- [Consegna]: Scrivi il seguito dell'estratto sulla storia dei Radiohead riportato più sotto, cominciando subito dopo la sua ultima frase.

- [Estratto]:

⟨

Pubblichiamo, ringraziando editore e autore, un estratto dal libro di Fernando Rennis Pop is dead. La storia dei Radiohead, uscito per Nottetempo.
Per non perdere altro tempo, il management decide nuovamente di cambiare aria e affittare un edificio antico, come fatto per Ok Computer. Prima c’è una pausa. Nel suo rifugio in riva al mare in Cornovaglia, quando Yorke prende una chitarra in mano, inevitabilmente si blocca. Ma, anche in questo caso, qualcosa sopravvive. Per esempio, un frammento minimale suonato in glissando su una corda, che intitola Hunting Bears, e un demo oscuro dal titolo I Might Be Wrong, ispirato alla sensazione che qualcuno vegli su di noi e alle presenze avvertite in casa dal cantante. Una notte, fuori dal suo rifugio in riva al mare, Yorke vede qualcuno camminare all’interno dell’abitazione, che in quel momento è vuota. Quando Stanley Donwood lo va a trovare, i due si mettono a dipingere all’aperto, seguendo i percorsi suggeriti da libri come la guida The Modern Antiquarian di Julian Cope, pubblicata nell’ottobre del 1998 e adorata dal cantante, che propone all’amico di riprodurre il paesaggio attorno, mentre Donwood suggerisce di usare soltanto tonalità di blu e viola.

⟩

- [Dati forniti]:
⟨

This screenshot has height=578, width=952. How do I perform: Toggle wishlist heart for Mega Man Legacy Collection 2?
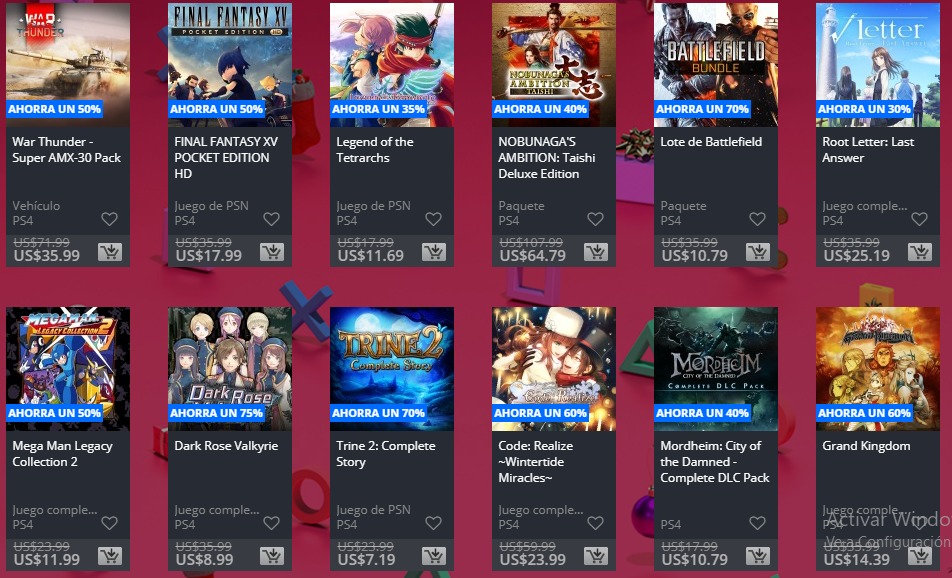point(109,523)

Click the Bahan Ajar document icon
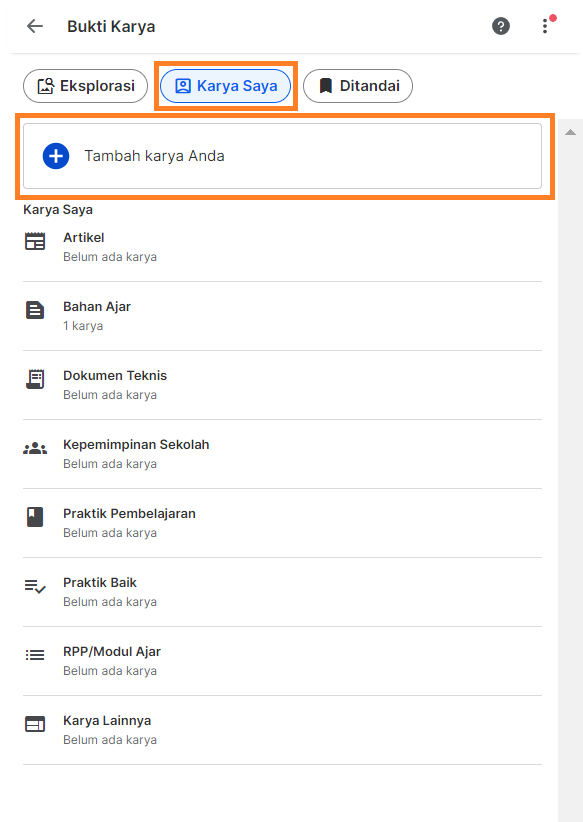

⟩

- [Risultato dell'esercizio]:
L’Arboretum è incantevole: aprile è tutto un fiorire di magnolie, bucaneve, ciliegi. In attesa che il loro studio sia pronto, i Radiohead affittano un edificio a Batsford, nel Gloucestershire. Come nel maniero del Somerset, qui il gruppo e lo staff allestiscono la regia in una stanza, gli strumenti in un’altra. Al piano superiore ci sono le camere da letto, nel cielo a volte sfrecciano improvvisamente degli aerei militari che interrompo le registra- zioni. Oltre alle passeggiate nel parco, il gruppo di lavoro può contare sui pasti preparati da una cuoca.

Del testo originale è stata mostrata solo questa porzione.